Turkish engineer killed in Afghanistan

Suspected Taliban fighters have killed a Turkish engineer in western Afghanistan while a policeman and a fighter were killed in a shootout in the south, officials say.

Taliban: We killed the engineer but did not burn his body

The attacks were the latest in an upsurge of Taliban-linked violence that has left nearly 70 people dead over the past week, including more than 40 fighters and five foreigners – three of whom were civilians.

The violence, which includes three botched suicide blasts that killed only the attackers, comes about two weeks after Mullah Omar, the Taliban’s fugitive leader, promised a stepped-up spring offensive.

The Turkish engineer was killed on Sunday when attackers stopped the vehicle he was in with three bodyguards in western Farah province, the governor of neighbouring Nimroz province said.

“Armed Taliban in a station wagon stopped their vehicle, forced them out of the vehicle, disarmed his three bodyguards and shot the Turkish engineer,” the governor said. “Later they poured fuel over his body and burned him.”

The bodyguards were freed although their weapons were stolen.

A Taliban spokesman said they had killed the engineer but denied burning his body, alleging this was government propaganda.

Islam forbids the burning of corpses.

More killed

Two more foreign nationals were killed in the area on Tuesday last week when a remote-controlled bomb hit their vehicle.
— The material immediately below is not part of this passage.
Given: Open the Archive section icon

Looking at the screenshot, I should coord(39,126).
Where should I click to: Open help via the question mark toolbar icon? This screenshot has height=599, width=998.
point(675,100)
Three Afghans also died in the blast.

The Taliban was toppled by US-ledforces  in 2001
The Taliban was toppled by US-ledforces  in 2001

The Taliban was toppled by US-led
forces  in 2001

The Taliban government was toppled in late 2001 in a US-led military operation after they failed to hand over Osama bin Laden, the alleged mastermind of the September 11, 2001 attacks on the United States.

They have since been waging a deadly insurgency with help from bin Laden’s al-Qaeda and other fighters, mostly against foreign and Afghan troops.

In more violence on Sunday, a policeman and a Taliban fighter were killed in a gunfight in southern Helmand province, an official said.

Helmand, the top producer of Afghanistan’s illegal opium crop, has been the scene of the worst attacks blamed on the Taliban.

Troop increase

About 3,300 British troops are due to be deployed to the province soon to help fight the Taliban and the drugs trade.

They will be part of a Nato force of peacekeepers expanding from its current operations in the north and west of the country into the south and eventually the east, taking over from a separate US-led coalition.

The International Security Assistance Force (ISAF) is expected to eventually number between 23,000 and 25,000 troops, Nato’s military commander in Europe, US General James Jones, said on Friday.